━━━━━ Text excerpt

(Knock detection methods) Re: Maximum advance

dom dom at criticalpath.com
Sun Jul 15 12:43:24 GMT 2001


How would one go about hooking the knock sensor up to an amplifier?
-Dom


on 7/12/01 7:22 PM, Shannen Durphey at shannen at grolen.com wrote:

> Axel Rietschin wrote:
> 
>> 
>> With a copper pipe bolted on the head and connected to a "stethoscope" on
>> the other end, across a fully soundproof wall, you will hear even isolated,
>> spurious knock bursts and be able to back off timing very quickly. For this
>> process to work well you need to stabilize the engine at every load/rpm
>> points and adjust them individually, and you need silence and concentration.
> 
> As you mention further in the post, a knock sensor connected to an amplifier
> and
> a good set of headphones will reveal huge amounts of engine noise, knock
> included.  It's a good experience, IMO, for every average tuner to drive
> around
> and listen to one of these babies.  Even if you're not chasing knock, it's
> good
> to listen to what the knock sensor normally hears.  For the guys that like to
> set timing almost at knock, it's a great experience.
> 
> Shannen
> 
>> 
>> Knock is very random in nature and you may only have one burst of 10 or 15
>> out of 200 or 300 burns that pings, I'm not sure how you'll catch and
>> display that in real time with a PC, but your ears definitely will, every
>> time, provided you are in a silent environment.

━━━━━━━━━━
━━━━━ Provided information

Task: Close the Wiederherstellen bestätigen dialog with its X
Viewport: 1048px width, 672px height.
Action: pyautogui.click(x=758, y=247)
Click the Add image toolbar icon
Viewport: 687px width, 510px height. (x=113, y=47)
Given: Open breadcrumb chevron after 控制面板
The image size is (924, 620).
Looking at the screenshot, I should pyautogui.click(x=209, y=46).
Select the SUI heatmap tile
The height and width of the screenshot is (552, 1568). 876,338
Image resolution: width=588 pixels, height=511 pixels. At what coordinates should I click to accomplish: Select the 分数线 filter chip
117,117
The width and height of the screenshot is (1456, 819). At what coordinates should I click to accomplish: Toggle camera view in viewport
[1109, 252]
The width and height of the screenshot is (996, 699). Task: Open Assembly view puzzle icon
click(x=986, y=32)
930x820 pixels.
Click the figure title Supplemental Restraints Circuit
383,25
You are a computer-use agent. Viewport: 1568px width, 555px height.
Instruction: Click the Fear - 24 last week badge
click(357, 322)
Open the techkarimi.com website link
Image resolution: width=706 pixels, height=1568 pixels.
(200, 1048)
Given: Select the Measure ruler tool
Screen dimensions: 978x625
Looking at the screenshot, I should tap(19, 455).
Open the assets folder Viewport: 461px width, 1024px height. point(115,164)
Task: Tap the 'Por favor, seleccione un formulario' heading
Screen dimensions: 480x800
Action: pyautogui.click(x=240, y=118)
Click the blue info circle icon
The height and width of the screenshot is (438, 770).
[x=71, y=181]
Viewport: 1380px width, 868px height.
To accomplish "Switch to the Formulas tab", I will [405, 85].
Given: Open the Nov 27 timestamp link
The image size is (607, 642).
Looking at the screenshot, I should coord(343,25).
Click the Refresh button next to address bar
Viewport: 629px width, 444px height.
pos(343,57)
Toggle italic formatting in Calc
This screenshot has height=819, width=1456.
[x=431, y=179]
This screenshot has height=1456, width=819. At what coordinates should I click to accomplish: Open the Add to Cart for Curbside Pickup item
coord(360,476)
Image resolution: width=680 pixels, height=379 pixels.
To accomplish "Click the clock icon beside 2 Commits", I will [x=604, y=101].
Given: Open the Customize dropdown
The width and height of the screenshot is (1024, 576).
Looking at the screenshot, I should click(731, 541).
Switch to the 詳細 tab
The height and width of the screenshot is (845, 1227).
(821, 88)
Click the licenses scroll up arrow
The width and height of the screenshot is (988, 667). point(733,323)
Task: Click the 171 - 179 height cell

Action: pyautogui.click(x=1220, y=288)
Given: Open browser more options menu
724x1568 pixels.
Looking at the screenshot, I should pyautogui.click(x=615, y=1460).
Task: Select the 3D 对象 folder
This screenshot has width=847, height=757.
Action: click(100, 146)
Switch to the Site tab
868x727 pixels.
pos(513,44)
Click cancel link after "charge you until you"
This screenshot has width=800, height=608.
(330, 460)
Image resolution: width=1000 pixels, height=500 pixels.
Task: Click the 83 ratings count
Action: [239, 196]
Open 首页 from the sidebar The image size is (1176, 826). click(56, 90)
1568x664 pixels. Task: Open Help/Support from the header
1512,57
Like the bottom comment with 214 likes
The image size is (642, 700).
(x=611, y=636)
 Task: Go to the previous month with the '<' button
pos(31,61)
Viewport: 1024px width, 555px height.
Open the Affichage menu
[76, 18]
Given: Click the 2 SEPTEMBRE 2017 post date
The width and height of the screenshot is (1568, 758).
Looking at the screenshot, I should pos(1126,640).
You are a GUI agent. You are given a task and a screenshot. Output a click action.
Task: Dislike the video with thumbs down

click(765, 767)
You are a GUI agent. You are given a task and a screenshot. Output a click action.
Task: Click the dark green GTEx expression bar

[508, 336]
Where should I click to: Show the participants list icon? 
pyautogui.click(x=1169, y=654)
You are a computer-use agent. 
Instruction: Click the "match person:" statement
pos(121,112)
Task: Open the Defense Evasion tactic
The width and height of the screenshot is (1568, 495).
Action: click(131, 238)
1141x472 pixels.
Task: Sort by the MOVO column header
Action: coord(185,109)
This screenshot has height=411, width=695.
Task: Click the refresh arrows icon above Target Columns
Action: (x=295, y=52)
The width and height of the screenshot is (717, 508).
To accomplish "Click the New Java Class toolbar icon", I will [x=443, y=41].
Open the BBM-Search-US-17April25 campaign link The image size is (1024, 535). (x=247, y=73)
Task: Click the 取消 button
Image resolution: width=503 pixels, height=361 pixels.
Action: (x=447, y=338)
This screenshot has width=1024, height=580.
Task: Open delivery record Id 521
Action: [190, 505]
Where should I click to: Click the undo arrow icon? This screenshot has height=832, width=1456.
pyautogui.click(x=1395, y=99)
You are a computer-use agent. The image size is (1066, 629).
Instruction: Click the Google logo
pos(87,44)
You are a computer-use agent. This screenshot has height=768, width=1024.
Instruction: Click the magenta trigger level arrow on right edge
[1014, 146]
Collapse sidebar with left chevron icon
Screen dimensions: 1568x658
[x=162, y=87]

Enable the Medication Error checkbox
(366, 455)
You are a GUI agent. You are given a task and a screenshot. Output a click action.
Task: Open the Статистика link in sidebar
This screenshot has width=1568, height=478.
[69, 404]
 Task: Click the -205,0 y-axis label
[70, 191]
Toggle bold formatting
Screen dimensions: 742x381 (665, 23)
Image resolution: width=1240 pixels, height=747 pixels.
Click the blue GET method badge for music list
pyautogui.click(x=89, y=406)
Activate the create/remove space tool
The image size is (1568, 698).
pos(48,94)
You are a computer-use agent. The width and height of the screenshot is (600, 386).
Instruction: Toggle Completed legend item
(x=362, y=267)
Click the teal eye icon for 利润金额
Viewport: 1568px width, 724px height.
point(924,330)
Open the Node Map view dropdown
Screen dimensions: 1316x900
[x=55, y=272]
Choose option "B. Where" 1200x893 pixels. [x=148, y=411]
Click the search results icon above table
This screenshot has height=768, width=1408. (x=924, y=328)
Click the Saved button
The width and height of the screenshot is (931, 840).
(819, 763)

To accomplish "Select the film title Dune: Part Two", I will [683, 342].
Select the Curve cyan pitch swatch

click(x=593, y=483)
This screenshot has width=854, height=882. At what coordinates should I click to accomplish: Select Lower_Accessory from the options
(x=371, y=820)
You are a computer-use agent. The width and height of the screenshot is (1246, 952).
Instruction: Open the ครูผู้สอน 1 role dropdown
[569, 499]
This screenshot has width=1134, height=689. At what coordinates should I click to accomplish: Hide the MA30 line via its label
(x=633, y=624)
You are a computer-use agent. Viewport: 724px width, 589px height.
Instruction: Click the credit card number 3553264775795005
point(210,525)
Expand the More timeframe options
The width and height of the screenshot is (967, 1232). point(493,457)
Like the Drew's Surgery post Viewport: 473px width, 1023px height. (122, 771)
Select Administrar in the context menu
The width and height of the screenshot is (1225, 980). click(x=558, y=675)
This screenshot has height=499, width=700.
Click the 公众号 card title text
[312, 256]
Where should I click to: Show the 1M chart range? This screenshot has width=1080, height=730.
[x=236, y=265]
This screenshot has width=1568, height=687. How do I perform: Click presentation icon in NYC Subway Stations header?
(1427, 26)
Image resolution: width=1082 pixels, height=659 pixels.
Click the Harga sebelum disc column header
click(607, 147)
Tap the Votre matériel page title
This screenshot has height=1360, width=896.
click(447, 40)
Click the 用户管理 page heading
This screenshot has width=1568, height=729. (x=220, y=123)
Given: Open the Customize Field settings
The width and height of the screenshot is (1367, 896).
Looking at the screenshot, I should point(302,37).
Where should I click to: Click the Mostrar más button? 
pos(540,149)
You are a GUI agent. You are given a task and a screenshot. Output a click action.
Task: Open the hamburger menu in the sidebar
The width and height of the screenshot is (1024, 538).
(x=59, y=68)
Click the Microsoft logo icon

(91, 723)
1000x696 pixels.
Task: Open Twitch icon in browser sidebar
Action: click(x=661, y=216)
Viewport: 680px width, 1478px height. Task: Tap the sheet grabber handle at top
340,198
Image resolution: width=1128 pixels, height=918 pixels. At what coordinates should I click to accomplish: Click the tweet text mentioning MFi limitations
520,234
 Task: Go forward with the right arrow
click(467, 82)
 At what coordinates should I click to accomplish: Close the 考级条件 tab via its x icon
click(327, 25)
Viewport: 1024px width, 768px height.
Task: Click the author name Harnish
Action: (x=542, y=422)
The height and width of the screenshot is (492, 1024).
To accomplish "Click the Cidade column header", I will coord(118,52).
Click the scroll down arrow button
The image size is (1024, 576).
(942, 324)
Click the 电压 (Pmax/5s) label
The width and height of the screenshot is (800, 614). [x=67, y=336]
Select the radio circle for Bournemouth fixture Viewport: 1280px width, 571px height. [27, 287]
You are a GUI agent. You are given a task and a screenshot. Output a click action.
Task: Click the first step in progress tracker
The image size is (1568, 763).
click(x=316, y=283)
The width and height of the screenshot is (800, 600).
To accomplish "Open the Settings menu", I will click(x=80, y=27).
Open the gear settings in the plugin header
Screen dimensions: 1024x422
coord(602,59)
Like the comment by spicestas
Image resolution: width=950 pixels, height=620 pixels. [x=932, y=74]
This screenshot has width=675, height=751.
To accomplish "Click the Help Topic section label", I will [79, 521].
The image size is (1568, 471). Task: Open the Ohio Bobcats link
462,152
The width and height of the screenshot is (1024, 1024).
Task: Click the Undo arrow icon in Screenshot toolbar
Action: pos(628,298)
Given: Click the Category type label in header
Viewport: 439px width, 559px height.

━━━━━━━━━━

Goal of the exercise: Name every person mentioned in the knock detection post. The material has no connection to the knock detection post.

The completed task: Dom, Shannen Durphey, Axel Rietschin